Reimplementing the YOLO v3 algorithm and Deep SORT algorithm
Transfer learning on YOLO model
Evaluation of the YOLO model
Test the YOLO model and Deep SORT model
Implementation settings:
Language and library
Python 3.7
Tensorflow 2.3
Opencv-python 4.1
Original dataset:
Test on images and videos
Detection with YOLO model using the pre-trained weight
Tracking with Deep SORT model using the results of YOLO model as the input
The objective of transfer learning is to train a model with better performance of detecting the traffic participants. The model is initialized with the pre-trained weights.
The training steps are:
Initialize the model with pre-trained weights
The loss function of YOLO model equals the summation of the following three losses: regression loss, confidence loss, and classification loss.
Regression loss is calculated only when the prediction box contains the objects.
Confidence loss determines whether there is an object in the prediction frame.
Classification loss determines which category the object in the prediction frame belongs to.
Fig 5. Loss function
The following figures represent the three losses and the total loss of the training set and the validation set during the model training process.
Fig 6. Losses of the training set and the validation set
EVALUATION
After the model training is completed, we are going to evaluate the model. The main criteria we are using is mean Average Precision (mAP).

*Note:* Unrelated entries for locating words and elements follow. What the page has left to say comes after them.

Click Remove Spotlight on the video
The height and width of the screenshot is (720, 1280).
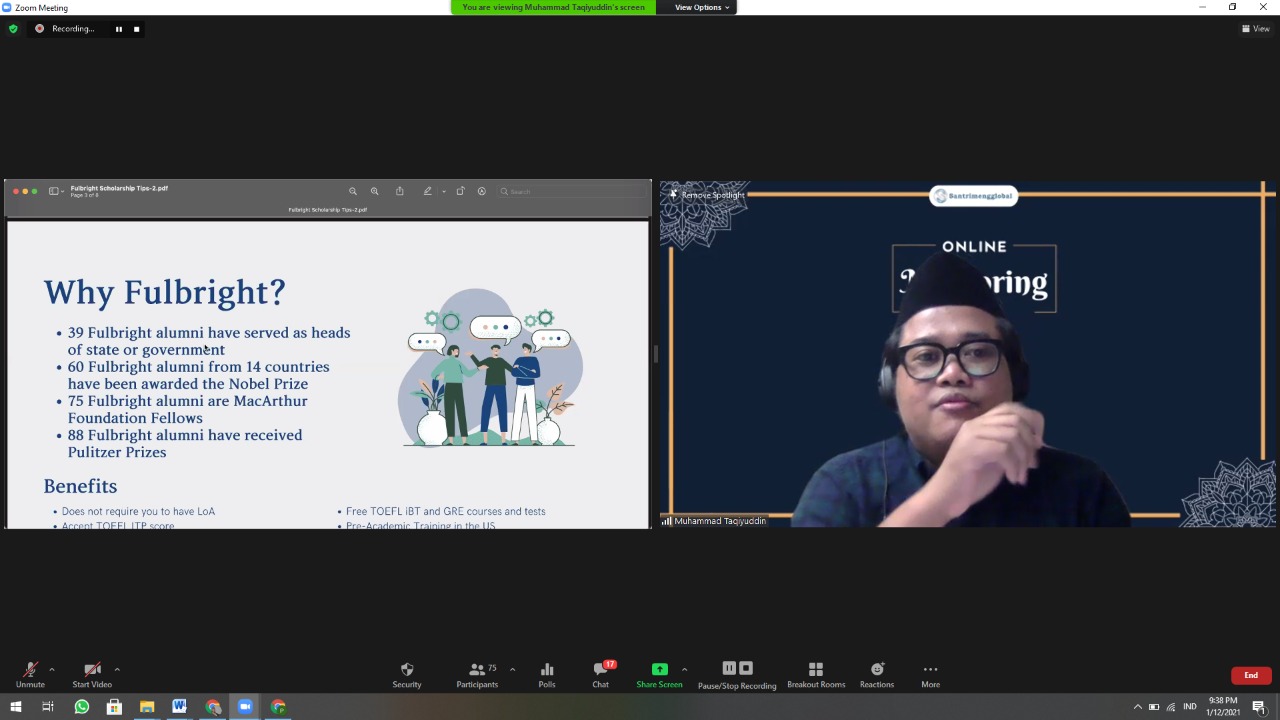click(x=712, y=195)
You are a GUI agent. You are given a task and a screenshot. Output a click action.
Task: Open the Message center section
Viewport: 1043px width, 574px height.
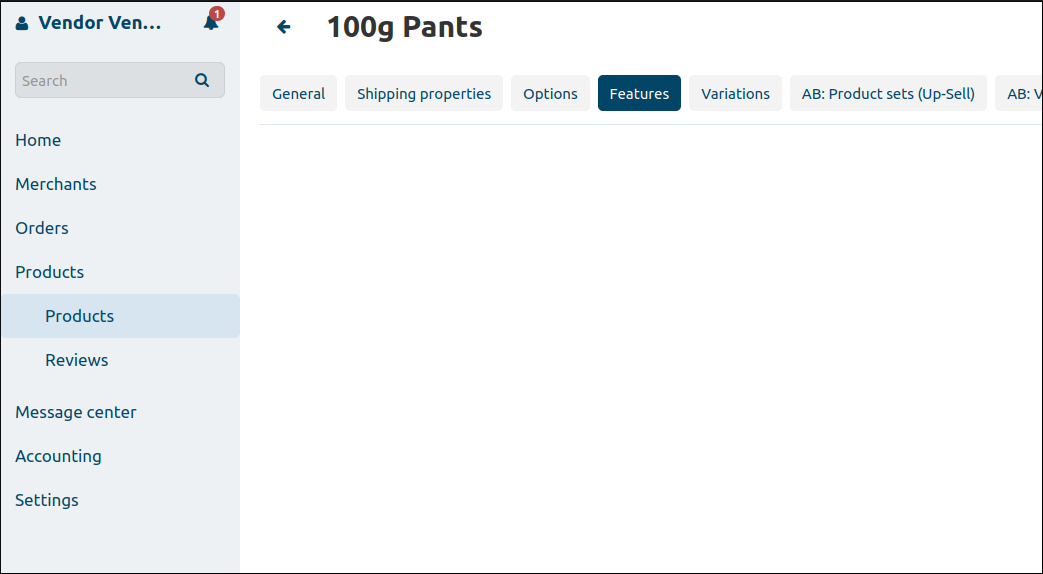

To calculate mAP, we should first understand the concept of Intersection over Union (IOU). IOU measures the overlap between the predicted bounding box and the ground truth bounding box. A certain threshold value will be set for IOU.
Fig 7. IOU calculation
With the observed value and the threshold value of IOU, True Positive (TP), False Positive (FP), and False Negative (FN), which are the three elements of a confusion matrix, can be calculated.
True Positive (TP): If the IoU of is greater than the threshold value
False Positive (FP): If the IoU of one object is greater than the threshold value
False Negative (FN): If the ground truth is present in the image while the object is not detected
Then, the Precision and Recall for each object can be calculated.
Precision = TP/(TP+FP)
Recall = TP/(TP+FN)
Calculating the mean value of the Precision of each class, we can get the overall mAP of the model.
Parameter sensitivity testing
The two parameters we are focusing on are the confidence threshold and the IOU threshold. The confidence threshold represents the minimum confidence that the model has on a detected object. The IOU threshold represents the overlap between the predicted bounding box and the ground truth bounding box.